When I first learned about the IBM System/360, it was through the history of UNIX — the porting efforts, the Interdata 7/32, and later the S/360 ports. Then I read Emerson Pugh's books on IBM history, and Fred Brooks' "The Mythical Man-Month." I fell in love with this machine.

Not because it's old. Not because it's "retro." Not because vacuum tubes and blinking lights are aesthetically pleasing (though they are).

I fell in love because the System/360 was designed, from its very first day, as a serious system.

Let me explain what I mean.

The Problem State

In S/360 architecture, the CPU has two modes: supervisor state and problem state. The operating system runs in supervisor state. User programs run in problem state.

Think about that name: problem state. Not "user mode." Not "application mode." Not "sandbox" or "container" or whatever the fashionable term is today.

Problem state. Because the machine exists to solve problems. Customer problems. Business problems. The problems that banks and insurance companies and airlines and governments need solved reliably, day after day, year after year, decade after decade.

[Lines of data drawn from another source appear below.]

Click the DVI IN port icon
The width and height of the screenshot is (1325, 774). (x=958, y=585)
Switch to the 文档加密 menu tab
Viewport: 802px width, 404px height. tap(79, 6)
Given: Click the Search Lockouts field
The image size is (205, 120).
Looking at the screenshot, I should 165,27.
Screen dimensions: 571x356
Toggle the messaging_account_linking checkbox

The System/360 was not designed to make "Hello World" easy. When you first look at Channel I/O, you might think: "This is absurdly complicated! I need to set up a Channel Address Word, create a Channel Command Word chain, execute SIO, poll with TIO, check the Channel Status Word... just to print a string?"

Yes. Exactly.

Because the System/360 was never meant for printing one string. It was meant for printing millions of paychecks, processing billions of transactions, running the infrastructure of civilization. The "complexity" of Channel I/O is precisely what makes it powerful: DMA transfers, command chaining, device independence, error recovery, concurrent I/O across multiple channels. The architecture pays its complexity cost once, then amortizes it across fifty years of real work.

The Difference

Compare this to so many modern projects. You know the pattern:

"Here's our new CPU/board/platform! Look how easy it is to blink an LED! Look, Hello World in just three lines! Join our Discord! Buy our dev kit!"

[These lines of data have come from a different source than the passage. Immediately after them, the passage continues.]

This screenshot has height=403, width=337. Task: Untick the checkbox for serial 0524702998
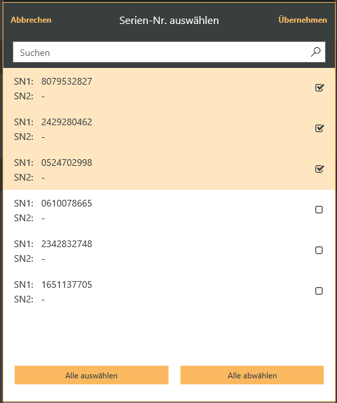319,169
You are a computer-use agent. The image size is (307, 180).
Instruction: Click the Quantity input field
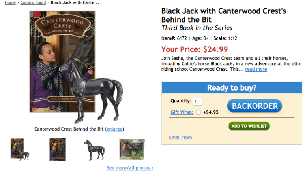point(197,101)
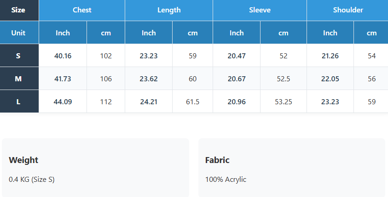Click the 106 cm chest value
The height and width of the screenshot is (197, 388).
(106, 79)
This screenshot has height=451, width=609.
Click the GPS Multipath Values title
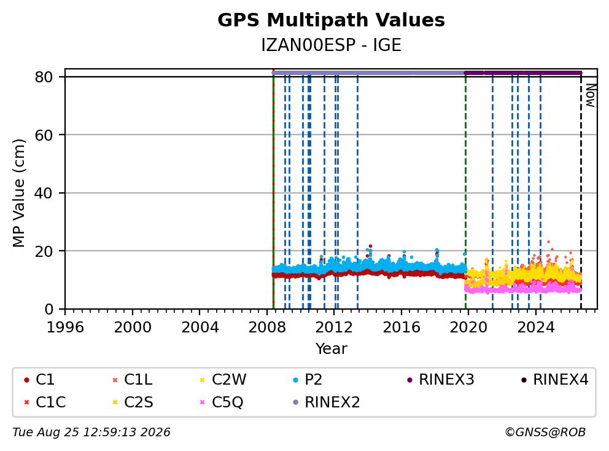331,20
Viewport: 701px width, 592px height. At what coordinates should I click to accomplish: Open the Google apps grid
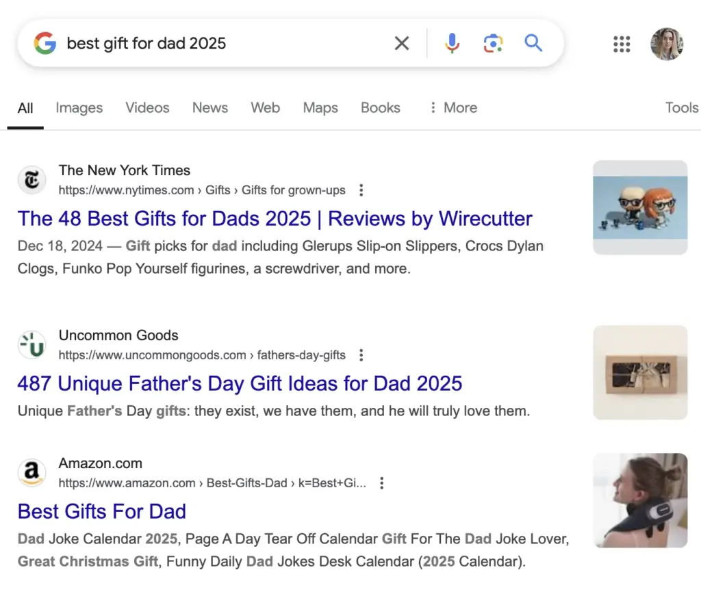pos(622,44)
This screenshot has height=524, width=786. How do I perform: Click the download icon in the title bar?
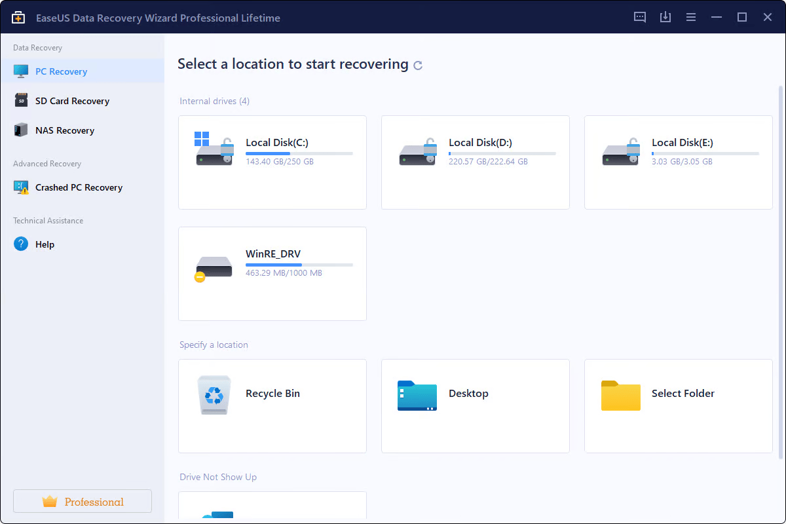(x=665, y=17)
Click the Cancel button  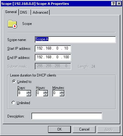point(84,129)
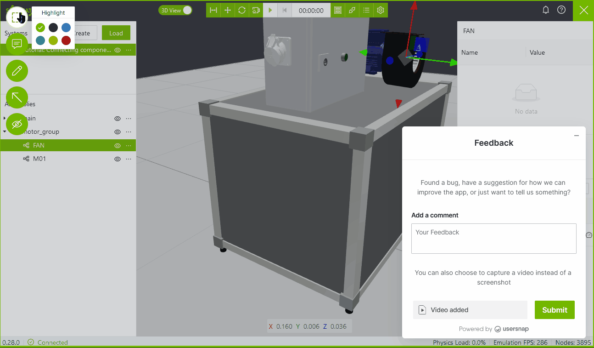
Task: Click the rotate tool in toolbar
Action: [x=242, y=10]
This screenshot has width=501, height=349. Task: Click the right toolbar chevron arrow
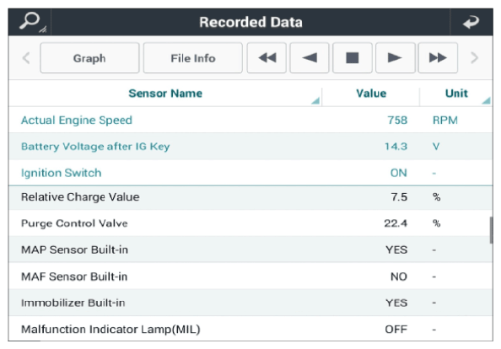click(475, 58)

And then... they disappear. The company pivots. The community fragments. The documentation rots. Your code stops working. You move on to the next shiny thing.

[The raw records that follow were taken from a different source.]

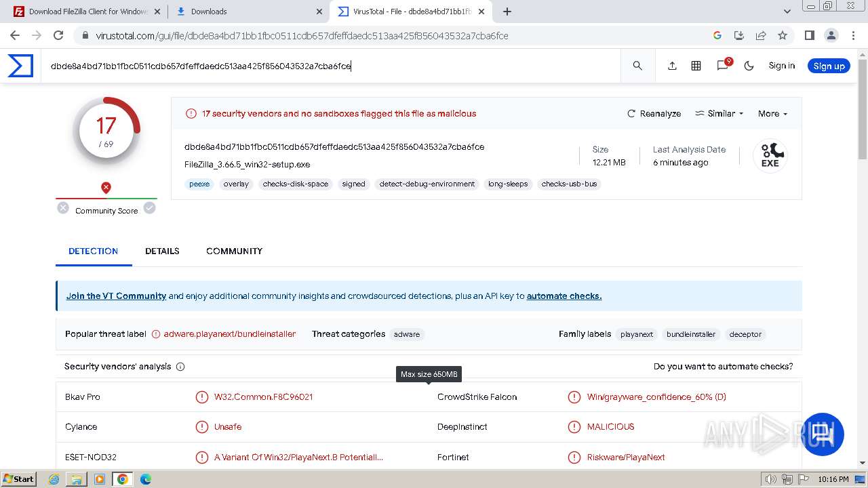Image resolution: width=868 pixels, height=488 pixels.
Task: Open Windows Start menu
Action: pyautogui.click(x=18, y=479)
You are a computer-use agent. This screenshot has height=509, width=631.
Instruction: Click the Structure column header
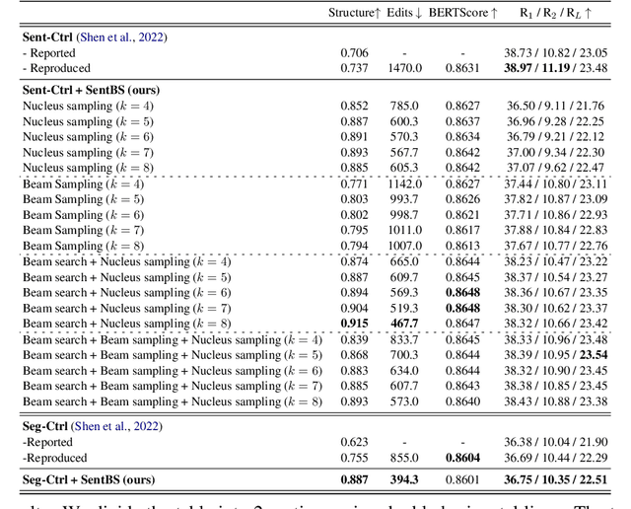355,13
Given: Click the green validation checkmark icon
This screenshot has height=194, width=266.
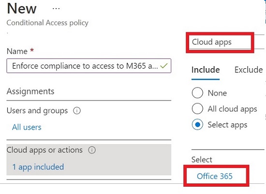Looking at the screenshot, I should 163,66.
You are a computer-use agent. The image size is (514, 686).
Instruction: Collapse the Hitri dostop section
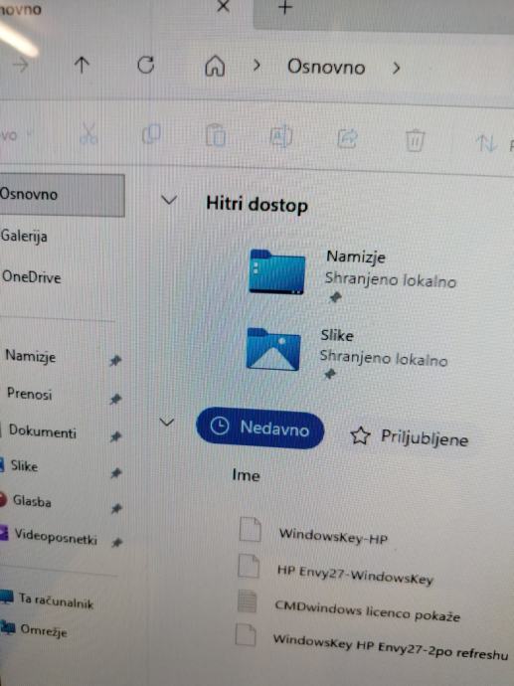point(169,200)
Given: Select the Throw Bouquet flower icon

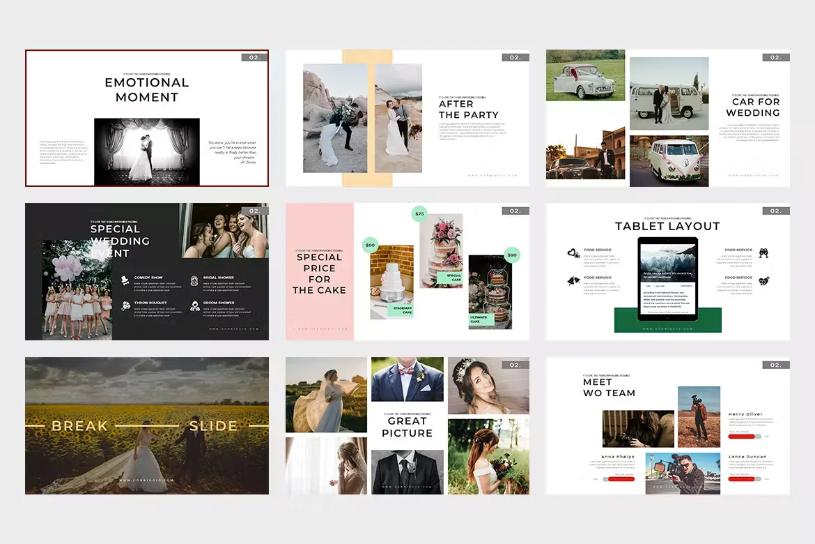Looking at the screenshot, I should 125,305.
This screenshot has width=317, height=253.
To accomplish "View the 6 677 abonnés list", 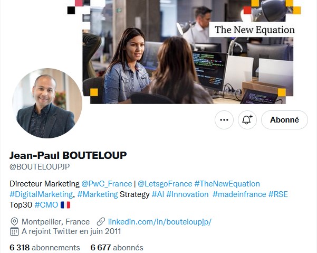I will pos(117,248).
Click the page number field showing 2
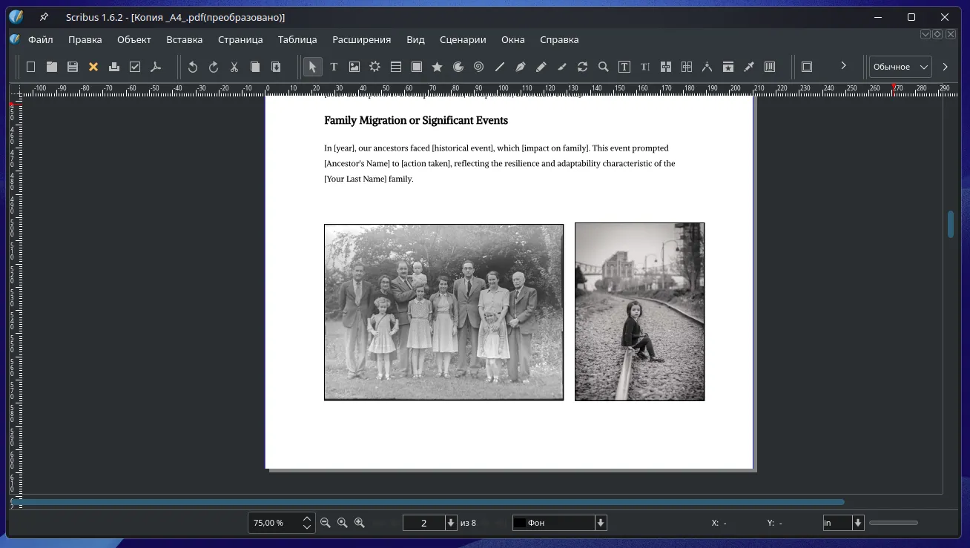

The System/360 architecture, announced in 1964, is still running bank transactions today. The same instruction set. The same Channel I/O concepts. The same principles. Sixty years and counting.

That's not an accident. That's what happens when you design a system for real work instead of easy demos.

IBM didn't optimize for the first five minutes of the user experience. They optimized for the next fifty years of the customer's business.

Why I'm Building This

The GMS/359 is not going to replace modern mainframes. It's not going to run z/OS. It's a hobby project on a small FPGA, built for the joy of understanding.

But I'm building it because I believe in the philosophy behind it.

When I design the Channel I/O system, I'm not thinking "how can I make Hello World easier?" I'm thinking "how can I make this architecture correct?" How can I build something that could, in principle, scale? Something where the complexity exists for good reasons, not just accumulated cruft?

When I added the SYSINFO device (0x2B), it wasn't because I needed it for a demo. It's because a real system should be able to identify itself. A real system should have feature flags that software can query. A real system should know its own version number.

The System/360 taught me this: design for the real work, not the demo.

The Next Fifty Years (Or At Least the Next Few Months)

Version 0.1.0 is tagged and pushed. The repository is now public at gitlab.com/gatemate/s359.

What's next:

  • More instructions (SR, logical operations, shifts)
  • Selector Channel for block devices, PSRAM as "RAM-disk"
  • Interrupt handling
  • IPL loads the "nucleus" and the "RAM-disk" image (created as a "DASD", perhaps), and the nucleus starts

But more importantly: continuing to learn from an architecture that got so many things right, six decades ago.